Secretly, irrationally, I already loved them. I loved them the way you love a future spouse you imagine for yourself, or how you love your children before they take root in your body and heart. These were people searching for safety, much as my Hungarian ancestors had tried to do in the 1930s before they were taken to concentration camps.
At the mere mention of this family’s existence, a kernel of worry and hope began to spin inside of me. And what is that if not the stirrings of love?
I cleaned the refrigerator with bleach and picked crumbs out of a seal with a toothpick. My son and daughter, 10 and 5, brushed away cobwebs and wiped baseboards, while my husband tackled the bathroom. With the volunteers from the co-sponsoring church, my pagan family stripped the apartment of its errant Polaroids and refrigerator magnets until it became neutral, spare, a place of refuge.
Later, we learned from the sponsoring organization, New American Pathways, that they were from Syria, a family of four with two school-age children. They would arrive in two weeks.
As the date neared, I thought of the empty refrigerator, reeking of bleach, and the cabinets, lined but bare, and took to Facebook with a plea for basics.
The packages that began arriving on my porch daily were a salve protecting me from the increasing ugliness of the presidential campaign. “I can’t hear you,” I whispered as my PayPal account grew with money earmarked for food, diversions and educational materials.
One donation labeled “For our Syrian friends” was blocked as suspicious, and my heart raged. Then the donor tried “For our friends,” and the donation sailed through. “We’re stepping over you,” I whispered to the electronic gatekeepers.
My neighbor and I went to the international market with a downloaded grocery list. She has a Southern accent, blond children and a husband who throws baseballs in the street at dusk. Here we were buying Turkish coffee, dried beans, orange blossom water and Persian cucumbers.
I posted photos of our grocery cart, and in came more donations.
I went to Walmart with my children, where they helped me pick out a toy electric keyboard, art supplies, chalk and potted plants.

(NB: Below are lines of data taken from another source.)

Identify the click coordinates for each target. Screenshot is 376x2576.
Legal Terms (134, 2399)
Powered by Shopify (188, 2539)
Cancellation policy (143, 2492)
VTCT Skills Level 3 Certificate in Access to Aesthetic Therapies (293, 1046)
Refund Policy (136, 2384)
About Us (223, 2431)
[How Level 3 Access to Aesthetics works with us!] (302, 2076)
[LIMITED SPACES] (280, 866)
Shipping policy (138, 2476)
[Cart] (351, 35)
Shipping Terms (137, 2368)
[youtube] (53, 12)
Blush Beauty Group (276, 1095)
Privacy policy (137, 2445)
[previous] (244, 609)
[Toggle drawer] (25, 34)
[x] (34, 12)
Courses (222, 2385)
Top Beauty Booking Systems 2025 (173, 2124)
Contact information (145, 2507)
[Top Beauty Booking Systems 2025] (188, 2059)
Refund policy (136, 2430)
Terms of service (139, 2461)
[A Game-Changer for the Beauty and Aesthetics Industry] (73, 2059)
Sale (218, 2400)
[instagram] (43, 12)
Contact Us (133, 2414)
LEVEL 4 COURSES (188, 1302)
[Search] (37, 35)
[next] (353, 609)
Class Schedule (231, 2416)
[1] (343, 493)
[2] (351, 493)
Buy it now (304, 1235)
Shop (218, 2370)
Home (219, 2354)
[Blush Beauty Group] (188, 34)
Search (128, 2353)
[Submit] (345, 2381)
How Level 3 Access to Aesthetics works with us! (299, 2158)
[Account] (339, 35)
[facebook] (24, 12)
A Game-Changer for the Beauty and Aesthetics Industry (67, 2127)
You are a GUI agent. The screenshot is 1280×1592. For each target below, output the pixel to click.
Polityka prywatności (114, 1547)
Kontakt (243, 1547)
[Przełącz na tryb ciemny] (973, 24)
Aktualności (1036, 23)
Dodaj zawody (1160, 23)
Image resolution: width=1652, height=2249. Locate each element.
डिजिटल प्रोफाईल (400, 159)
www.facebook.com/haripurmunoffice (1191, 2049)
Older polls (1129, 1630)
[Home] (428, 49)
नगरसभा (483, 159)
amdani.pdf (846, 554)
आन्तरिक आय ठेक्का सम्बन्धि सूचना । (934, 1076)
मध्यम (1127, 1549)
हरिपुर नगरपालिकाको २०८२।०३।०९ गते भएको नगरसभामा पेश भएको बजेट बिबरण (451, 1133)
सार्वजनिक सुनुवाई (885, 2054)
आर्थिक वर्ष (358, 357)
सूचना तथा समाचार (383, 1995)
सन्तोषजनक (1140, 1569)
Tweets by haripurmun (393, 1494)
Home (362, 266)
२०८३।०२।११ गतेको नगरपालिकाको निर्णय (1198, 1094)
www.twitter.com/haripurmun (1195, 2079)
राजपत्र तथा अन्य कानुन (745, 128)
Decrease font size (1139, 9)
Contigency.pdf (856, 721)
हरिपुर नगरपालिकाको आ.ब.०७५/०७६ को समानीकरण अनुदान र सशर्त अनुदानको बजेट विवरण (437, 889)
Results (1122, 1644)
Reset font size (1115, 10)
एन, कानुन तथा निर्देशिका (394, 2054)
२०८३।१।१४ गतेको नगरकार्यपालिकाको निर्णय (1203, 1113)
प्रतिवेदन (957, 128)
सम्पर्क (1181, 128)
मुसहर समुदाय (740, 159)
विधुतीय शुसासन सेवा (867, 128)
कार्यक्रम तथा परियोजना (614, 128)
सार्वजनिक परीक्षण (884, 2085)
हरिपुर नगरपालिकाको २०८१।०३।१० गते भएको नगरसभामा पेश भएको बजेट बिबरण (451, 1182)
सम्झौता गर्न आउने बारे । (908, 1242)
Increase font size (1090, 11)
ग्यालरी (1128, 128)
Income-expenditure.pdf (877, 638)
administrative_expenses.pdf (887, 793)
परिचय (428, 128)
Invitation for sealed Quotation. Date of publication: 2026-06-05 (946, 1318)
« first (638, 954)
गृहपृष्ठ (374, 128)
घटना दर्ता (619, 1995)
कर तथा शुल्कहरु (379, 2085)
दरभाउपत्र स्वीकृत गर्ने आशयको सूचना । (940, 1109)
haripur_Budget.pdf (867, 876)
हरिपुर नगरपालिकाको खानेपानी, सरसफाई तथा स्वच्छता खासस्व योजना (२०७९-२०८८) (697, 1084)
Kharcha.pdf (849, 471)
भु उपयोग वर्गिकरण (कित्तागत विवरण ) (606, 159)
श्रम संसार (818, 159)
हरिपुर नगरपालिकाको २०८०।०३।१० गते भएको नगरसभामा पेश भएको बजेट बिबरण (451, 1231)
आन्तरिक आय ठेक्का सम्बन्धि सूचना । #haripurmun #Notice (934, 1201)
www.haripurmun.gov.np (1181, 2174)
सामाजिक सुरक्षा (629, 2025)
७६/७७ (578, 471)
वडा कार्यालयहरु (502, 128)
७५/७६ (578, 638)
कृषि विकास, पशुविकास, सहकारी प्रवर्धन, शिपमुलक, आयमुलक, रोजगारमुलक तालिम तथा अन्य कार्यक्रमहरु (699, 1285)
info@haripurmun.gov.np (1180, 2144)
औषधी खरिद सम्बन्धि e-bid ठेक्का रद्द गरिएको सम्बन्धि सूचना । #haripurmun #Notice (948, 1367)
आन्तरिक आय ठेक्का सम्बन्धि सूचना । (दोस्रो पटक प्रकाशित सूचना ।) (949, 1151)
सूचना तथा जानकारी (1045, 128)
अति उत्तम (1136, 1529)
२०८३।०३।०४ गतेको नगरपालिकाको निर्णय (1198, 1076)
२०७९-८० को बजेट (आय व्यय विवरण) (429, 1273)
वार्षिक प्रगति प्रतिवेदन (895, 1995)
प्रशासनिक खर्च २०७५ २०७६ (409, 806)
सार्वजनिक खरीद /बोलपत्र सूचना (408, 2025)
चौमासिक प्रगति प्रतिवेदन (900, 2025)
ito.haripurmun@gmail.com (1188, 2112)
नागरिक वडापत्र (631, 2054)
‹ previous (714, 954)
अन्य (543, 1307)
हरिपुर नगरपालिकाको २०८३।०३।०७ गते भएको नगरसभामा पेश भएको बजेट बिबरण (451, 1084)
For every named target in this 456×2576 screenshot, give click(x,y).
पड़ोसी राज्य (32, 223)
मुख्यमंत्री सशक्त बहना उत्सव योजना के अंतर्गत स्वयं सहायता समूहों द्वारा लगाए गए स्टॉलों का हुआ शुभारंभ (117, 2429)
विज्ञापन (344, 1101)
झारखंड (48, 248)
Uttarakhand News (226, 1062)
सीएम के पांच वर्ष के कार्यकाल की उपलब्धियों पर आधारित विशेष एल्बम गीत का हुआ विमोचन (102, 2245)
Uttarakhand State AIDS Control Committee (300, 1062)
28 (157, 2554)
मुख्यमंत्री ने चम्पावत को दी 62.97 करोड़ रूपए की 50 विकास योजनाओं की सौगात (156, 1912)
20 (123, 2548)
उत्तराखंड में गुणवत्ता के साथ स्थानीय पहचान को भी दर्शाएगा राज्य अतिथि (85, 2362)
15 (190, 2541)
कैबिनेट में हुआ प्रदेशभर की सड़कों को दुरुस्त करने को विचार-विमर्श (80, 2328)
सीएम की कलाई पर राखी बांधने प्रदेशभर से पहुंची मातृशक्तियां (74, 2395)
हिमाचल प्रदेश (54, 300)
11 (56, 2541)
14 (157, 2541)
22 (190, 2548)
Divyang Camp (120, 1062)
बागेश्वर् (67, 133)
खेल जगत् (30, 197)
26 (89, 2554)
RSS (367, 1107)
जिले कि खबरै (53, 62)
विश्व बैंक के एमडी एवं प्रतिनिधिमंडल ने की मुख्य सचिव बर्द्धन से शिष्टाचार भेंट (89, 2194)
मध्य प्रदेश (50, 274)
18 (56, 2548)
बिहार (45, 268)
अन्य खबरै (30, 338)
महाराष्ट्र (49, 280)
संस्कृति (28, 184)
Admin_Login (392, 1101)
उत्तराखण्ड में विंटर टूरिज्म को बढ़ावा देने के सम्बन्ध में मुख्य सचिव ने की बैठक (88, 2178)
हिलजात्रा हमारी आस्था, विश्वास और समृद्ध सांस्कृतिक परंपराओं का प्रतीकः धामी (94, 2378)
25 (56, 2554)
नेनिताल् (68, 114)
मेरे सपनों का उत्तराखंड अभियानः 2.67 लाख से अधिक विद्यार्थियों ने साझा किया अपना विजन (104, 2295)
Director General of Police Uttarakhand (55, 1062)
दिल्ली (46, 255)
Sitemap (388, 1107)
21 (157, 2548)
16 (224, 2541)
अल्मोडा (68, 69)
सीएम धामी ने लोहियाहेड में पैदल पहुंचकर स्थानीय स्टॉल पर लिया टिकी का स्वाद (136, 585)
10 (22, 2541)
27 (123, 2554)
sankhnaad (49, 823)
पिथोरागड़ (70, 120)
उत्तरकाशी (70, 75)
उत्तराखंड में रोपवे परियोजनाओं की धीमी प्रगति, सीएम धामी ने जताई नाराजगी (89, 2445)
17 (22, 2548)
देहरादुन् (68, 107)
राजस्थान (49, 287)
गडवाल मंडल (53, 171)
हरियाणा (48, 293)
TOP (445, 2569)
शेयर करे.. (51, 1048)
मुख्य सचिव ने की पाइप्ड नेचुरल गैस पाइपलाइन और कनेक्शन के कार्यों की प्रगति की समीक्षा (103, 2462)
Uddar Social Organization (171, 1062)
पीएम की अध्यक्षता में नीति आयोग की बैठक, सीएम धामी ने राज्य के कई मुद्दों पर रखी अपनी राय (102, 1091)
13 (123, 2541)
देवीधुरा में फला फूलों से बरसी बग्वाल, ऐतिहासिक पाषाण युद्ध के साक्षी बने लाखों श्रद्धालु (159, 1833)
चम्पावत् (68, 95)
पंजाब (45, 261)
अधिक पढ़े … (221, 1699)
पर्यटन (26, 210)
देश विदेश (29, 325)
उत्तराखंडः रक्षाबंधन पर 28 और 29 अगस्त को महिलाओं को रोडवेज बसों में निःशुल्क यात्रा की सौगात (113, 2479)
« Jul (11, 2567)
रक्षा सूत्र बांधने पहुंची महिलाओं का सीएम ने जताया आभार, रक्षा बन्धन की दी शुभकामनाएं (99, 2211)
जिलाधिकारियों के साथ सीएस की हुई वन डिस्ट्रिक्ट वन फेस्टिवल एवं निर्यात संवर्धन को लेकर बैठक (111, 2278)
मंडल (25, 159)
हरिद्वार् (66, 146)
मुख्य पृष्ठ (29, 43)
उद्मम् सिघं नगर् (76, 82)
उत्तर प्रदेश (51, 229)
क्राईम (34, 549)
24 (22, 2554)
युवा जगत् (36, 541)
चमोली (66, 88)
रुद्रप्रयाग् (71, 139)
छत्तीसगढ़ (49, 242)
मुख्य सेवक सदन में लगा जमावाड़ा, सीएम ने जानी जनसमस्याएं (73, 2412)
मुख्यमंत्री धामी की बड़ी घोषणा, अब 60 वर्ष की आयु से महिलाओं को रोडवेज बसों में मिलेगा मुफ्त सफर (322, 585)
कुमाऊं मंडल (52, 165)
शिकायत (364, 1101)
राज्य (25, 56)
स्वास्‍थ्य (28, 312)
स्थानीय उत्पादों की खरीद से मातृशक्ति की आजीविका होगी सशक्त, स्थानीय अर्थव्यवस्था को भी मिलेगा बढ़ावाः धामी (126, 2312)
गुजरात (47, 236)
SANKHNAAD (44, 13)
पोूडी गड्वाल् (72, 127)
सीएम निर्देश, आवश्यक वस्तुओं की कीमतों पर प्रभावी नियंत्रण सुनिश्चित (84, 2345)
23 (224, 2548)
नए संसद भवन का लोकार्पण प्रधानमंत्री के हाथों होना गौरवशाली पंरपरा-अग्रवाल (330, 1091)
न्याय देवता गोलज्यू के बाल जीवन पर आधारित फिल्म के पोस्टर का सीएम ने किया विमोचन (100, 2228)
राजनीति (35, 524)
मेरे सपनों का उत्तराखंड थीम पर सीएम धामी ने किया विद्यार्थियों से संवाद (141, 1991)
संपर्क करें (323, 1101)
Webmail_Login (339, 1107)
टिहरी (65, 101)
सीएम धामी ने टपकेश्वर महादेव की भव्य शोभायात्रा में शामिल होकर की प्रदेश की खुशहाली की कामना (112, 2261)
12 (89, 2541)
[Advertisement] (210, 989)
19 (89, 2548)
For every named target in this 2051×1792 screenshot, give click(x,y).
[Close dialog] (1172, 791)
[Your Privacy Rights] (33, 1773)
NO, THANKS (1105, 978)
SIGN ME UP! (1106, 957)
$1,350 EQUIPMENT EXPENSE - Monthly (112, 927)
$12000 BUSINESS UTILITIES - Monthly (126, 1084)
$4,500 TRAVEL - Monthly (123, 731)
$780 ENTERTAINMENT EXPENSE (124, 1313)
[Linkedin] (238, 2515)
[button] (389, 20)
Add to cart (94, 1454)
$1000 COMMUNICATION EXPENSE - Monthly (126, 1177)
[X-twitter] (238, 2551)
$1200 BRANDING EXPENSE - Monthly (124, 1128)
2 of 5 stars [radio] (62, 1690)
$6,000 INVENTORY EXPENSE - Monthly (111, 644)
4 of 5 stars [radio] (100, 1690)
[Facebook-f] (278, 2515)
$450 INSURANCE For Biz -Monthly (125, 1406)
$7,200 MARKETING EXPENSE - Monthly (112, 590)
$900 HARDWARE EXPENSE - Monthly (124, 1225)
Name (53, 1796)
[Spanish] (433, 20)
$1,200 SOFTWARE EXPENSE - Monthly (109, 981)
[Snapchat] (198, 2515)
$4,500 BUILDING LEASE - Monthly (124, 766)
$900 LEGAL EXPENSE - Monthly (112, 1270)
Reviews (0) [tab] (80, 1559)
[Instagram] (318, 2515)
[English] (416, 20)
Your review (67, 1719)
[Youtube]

On our porch, our neighbors left stuffed animals, bedsheets, pans and cutlery. We filled the apartment with all the things we hoped would telegraph our collective message: You are welcome here.
While we cleaned and shopped, the family was being interviewed and inoculated in preparation for travel as refugees to the United States. We learned their names and ages. The father and mother, 36 and 28, were parents to a daughter and son, 11 and 9. Years earlier, they had left Syria on foot, with nothing, for Jordan. They had no idea anyone would be here to welcome them.
On the day they arrived, we greeted them with a phrase we had memorized, “Ahlan wa sahlan”: “Welcome.” They greeted us with a word they had memorized: “Hello.”
I showed them how to work the stovetop, the oven and the dishwasher. They smiled, bowing their heads. The mother, Ruwaida, looked like a woman who, after spending four years in limbo, had flown through the night from one country to another only to find herself in an apartment in yet another foreign city with strangers.
“How long can we stay?” she asked the translator.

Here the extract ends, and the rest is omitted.